Boiling Heat Transfer and Bubble Distribution on Inhomogeneous Wetting Surface Patterned with Sierpinski Carpet

Abstract During the chips working, heat is mainly generated from its central area and shows a typical inhomogeneous distribution. To meet the chip’s cooling requirements, a novel Sierpinski hydrophobic/hydrophilic fractal pattern (SHFP) was designed and fabricated on copper surface in the present study. This fractal pattern can match with the real heat flux distribution and the bubble sizes distribution, fully utilizing the enhancement potential of hydrophobic spots, so it can well avoid the disadvantage of a sharp reduction in the CHF. The dynamic behavior of the bubbles on this SHFP surface was studied theoretically and experimentally. The results show that small bubbles nucleated, grew and merged with neighboring bubbles at the preset high-order hydrophobic spots and their distribution presents typical fractal characteristics. Then small bubbles started moving from the high-order hydrophobic region to central low-order region spontaneously and a large bubble was finally formed and departed rapidly in the central first-order hydrophobic region after bubbles coalesced.
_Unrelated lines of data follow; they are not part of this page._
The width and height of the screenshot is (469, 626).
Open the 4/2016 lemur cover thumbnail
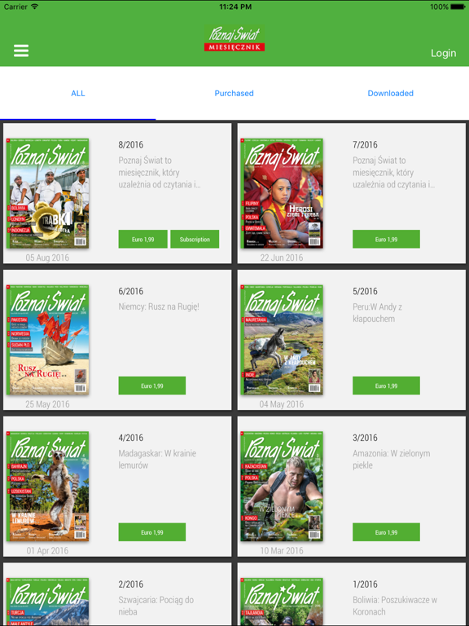(x=47, y=487)
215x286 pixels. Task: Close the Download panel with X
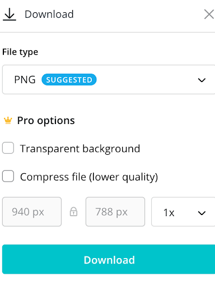pos(209,15)
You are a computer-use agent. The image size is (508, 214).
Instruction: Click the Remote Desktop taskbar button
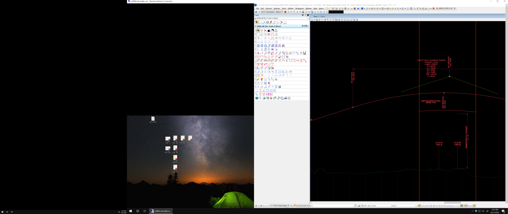pyautogui.click(x=161, y=211)
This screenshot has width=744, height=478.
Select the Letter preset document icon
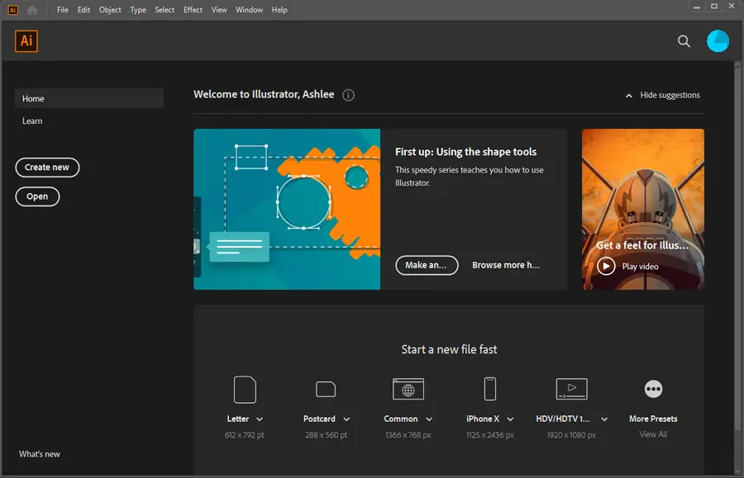[x=245, y=389]
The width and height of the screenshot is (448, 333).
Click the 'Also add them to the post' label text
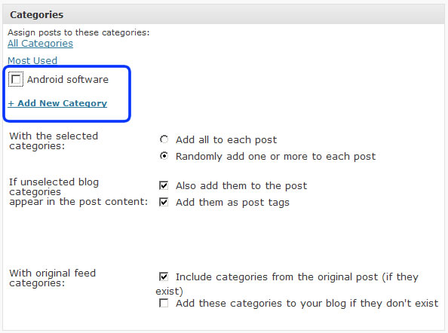[x=241, y=186]
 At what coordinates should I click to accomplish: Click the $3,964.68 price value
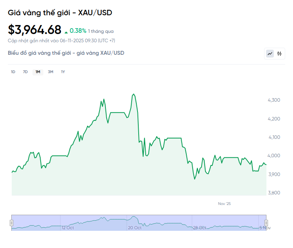[x=35, y=30]
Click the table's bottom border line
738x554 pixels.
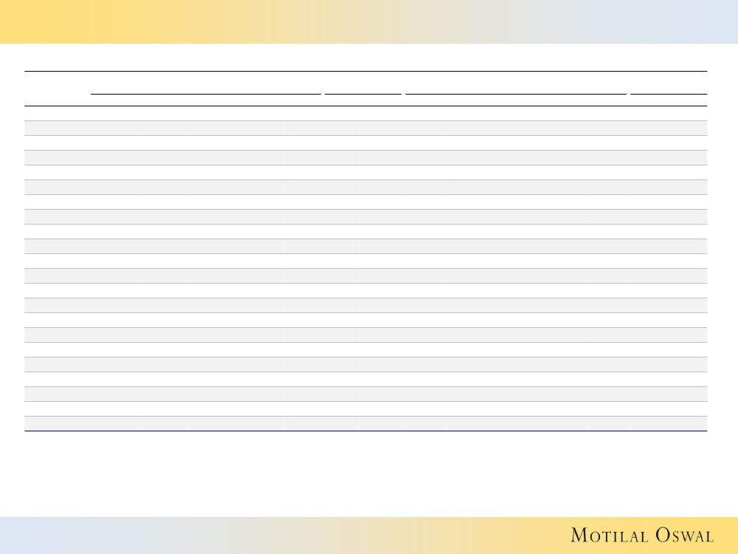point(365,431)
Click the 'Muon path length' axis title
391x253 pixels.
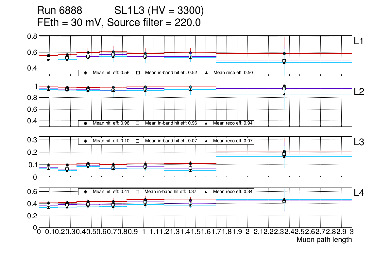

Through observation and analysis, we found that the nucleation sites of the bubbles and their movement and merging can be designed and planned in advance on the well-designed SHFP surface, so the distribution of the bubbles can precisely match the actual distribution of heat flux. The comparison shows that the well-designed SHFP surface presented a low wall superheat at ONB and the heat transfer coefficient was even better than the mono-hydrophobic surface after the secondary pool boiling enhancement. The critical heat flux also reached the same level (i.e., about 95%) of nable spatial distribution, which is greatly superior to the surface with regular hydrophobic spots. Therefore, the SHFP surface designed in this study is a very suitable surface for utilizing the distribution of hydrophobic spots to enhance boiling heat transfer.